Ohne jetzt den genauen Wortlaut zu kennen, würde ich alleine aus der Erfahrung und dem Sicherheitsgedanken folgende Interpretation zu :



> b)zwangsläufig erregte Funktion vorliegt und ..


 
abgeben:

Eine nicht zwangläufig erregte Funktion wäre z.B. bei einem Stromstrossschalter gegeben, da es ohne Energie (erregung) in einer Schaltstellung verbleiben kann. Ich hatte mal von Siemens die Relais der Serie LZX: eingesetzt. Die haben zwangsgeführte Kontakt, jedoch konnte man diese über die Handbetätigung feststellen was bemängelt wurde.


Nochmal zurück auf die Ursprungsfrage. Wenn ein Relais eingesetzt wurde, woher weisst Du das keine Zwangführung vorliegt. Bei den von mir eingesetzten Relais von Siemens und Finder z.B. sind alle mit zwangsführung. Die Zwangsführung sagt ja nur aus, das Öffner und Schliesser eines Kontaktes niemals gleichzeitig an sein können.

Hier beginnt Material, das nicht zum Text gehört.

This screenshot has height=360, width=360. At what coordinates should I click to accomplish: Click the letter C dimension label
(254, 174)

Zu dem Fall kann ich wie Safety aus der Ferne nix sagen, aus der Erfahrung weiss ich halt nur, das fast immer Transportbänder zu niedrig eingestuft werden. Mir ist noch nie ein Band in der Art (Last/Geschwindigkeit) untergekommen ,was wirklich sicher war.


----------



## Safety (8 März 2009)

Hi Jabba,
   ich denke auch, dass hier deine Interpretation gemeint ist!
Aber wie geschrieben der Wortlaut lässt auch andere Möglichkeiten zu!
Deshalb werde ich versuchen es genau in Erfahrung zubringen.


----------



## jabba (8 März 2009)

Das wäre gut, denn es zählen ja hier immer nur Fakten.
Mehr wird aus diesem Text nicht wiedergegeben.